If your container admit repeated elements, you can use the std::sort, if not, you must use an stable sort , and delete the repeated.
I don't think I could use std::sort as is unstable, if there are repeated elements, I should only keep the first occurrence, so I need stability while sorting. In any case, I can't use standard algorithms as as I'd like some traits support to customize basic operations (swap, move, uninitialized_move) in order to use Boost.Move or future destructive move operations.
You have several algorithms for to do a stable sort. In the library we are developing (https://github.com/fjtapia/sort_parallel ) you have a smart_merge_sort, which is a very fast stable sort and use only one half of the memory used by the data, is exception safe and use the move semantics
Very nice! Is the N/2 memory requirement achieved with techniques similar to those described here? "Fast mergesort implementation based on half-copying merge algorithm" http://kicia.ift.uni.wroc.pl/algorytmy/mergesortpaper.pdf. Just some comments on your implementation, (I'm not a sorting expert, sorry if I'm mistaken), mainly related to "adaptability": Your implementation is not adaptive in the sense that a failure to allocate N/2 external memory is triggered with an exception. In contrast, many std::stable_sort implementations try to allocate N/4,N/8,etc... and they gracefully degrade to a O((log(N)^2) sort for sorting steps that have no enough external memory. Eg.: they use available memory to speed up apply mergesort for the "low level" phases (merging small ranges that could fit in the external memory). Only the final merge steps are done O((log(N)^2). This can be seen in the SGI implementation: https://www.sgi.com/tech/stl/stl_algo.h "inplace_merge" can also be adaptive, achieving O(N) if enough memory is available and ONlogN if no memory is is available.

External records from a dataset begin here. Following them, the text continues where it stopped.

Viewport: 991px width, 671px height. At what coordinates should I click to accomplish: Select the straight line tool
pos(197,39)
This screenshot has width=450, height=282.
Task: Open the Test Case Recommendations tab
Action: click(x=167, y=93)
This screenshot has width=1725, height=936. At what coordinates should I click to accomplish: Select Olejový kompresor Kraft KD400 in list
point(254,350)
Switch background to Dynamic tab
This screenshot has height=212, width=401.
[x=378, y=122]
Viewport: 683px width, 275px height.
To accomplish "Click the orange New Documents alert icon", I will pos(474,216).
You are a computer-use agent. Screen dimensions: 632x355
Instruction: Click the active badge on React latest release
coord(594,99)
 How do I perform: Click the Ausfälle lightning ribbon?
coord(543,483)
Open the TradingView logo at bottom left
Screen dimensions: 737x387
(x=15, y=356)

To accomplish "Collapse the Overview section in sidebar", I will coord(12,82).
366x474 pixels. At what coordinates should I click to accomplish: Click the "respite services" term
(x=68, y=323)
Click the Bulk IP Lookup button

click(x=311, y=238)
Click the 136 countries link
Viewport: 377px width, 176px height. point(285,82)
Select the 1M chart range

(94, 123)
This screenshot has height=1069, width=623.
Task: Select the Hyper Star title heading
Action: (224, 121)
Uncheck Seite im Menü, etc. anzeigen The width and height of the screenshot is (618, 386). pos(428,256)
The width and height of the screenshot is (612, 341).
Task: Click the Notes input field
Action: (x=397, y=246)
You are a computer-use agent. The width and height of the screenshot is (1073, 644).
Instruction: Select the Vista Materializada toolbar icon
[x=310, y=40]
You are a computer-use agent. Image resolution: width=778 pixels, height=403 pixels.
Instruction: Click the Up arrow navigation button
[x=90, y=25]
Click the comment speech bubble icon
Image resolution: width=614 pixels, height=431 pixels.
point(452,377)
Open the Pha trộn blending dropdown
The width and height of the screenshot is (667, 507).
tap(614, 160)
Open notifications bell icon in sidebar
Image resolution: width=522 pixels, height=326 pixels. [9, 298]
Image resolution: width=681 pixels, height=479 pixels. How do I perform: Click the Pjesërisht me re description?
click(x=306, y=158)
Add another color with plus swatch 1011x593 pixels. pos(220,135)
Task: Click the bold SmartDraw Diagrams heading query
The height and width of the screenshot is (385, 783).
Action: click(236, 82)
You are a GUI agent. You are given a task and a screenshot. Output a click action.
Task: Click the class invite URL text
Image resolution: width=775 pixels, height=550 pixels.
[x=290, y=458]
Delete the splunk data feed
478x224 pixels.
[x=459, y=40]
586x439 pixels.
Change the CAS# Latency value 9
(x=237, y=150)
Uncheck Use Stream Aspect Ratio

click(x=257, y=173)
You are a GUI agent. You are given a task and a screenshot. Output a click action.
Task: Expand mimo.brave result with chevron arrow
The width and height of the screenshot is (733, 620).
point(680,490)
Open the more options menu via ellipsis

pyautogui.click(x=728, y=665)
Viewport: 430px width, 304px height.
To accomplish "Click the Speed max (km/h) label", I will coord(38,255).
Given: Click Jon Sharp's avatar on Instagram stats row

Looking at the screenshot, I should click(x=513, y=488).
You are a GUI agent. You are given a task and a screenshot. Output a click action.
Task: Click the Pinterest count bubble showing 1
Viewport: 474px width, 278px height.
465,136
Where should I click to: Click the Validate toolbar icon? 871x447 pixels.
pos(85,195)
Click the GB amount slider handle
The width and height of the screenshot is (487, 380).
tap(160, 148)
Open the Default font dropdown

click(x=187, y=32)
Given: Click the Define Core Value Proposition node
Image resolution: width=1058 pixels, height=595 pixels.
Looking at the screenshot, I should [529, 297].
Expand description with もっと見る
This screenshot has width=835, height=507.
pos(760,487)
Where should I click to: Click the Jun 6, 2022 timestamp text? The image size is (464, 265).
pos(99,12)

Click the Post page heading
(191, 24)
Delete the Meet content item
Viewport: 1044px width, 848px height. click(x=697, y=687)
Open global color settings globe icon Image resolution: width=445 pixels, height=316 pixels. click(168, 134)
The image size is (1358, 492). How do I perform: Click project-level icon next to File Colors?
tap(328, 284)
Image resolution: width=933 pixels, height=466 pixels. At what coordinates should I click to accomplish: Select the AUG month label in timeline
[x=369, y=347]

I didn't see any implementation of the stable sort algorithms without additional memory, in any library GCC, TBB, IPP … I suppose because they are slow.
GCC also degrades to a no-memory sort. See method "__inplace_stable_sort" in include/bits/stl_algo.h. It uses "__merge_without_buffer" to implement mergesort. GCC's inplace_merge is also adaptive, using "__merge_without_buffer" when This "merge without buffer" is slower, no doubt. However, as I mentioned in other posts, there are some newer algorithms that claim similar performance to stable_sort without external memory. As a sort expert you might find them interesting, the implementation might be quite complicated: GrailSort: https://github.com/Mrrl/GrailSort, based on http://comjnl.oxfordjournals.org/content/35/6/643.full.pdf Wikisort: https://github.com/BonzaiThePenguin/WikiSort. Based on paper https://github.com/BonzaiThePenguin/WikiSort/blob/master/tamc2008.pdf I don't know how these algorithms work with non-integer types, but they are at least interesting.
If you have 100 elements and want to insert 30 elements, need to resize the vector to 130 elements, the last 30 are empty.
If you have other vector with the data to insert, you can use smart_merge_sort, and use as auxiliary memory the last 15 elements of the main vector. After sort, delete the repeated elements. And with the two vectors you must do a half_merge fusion , and all is done.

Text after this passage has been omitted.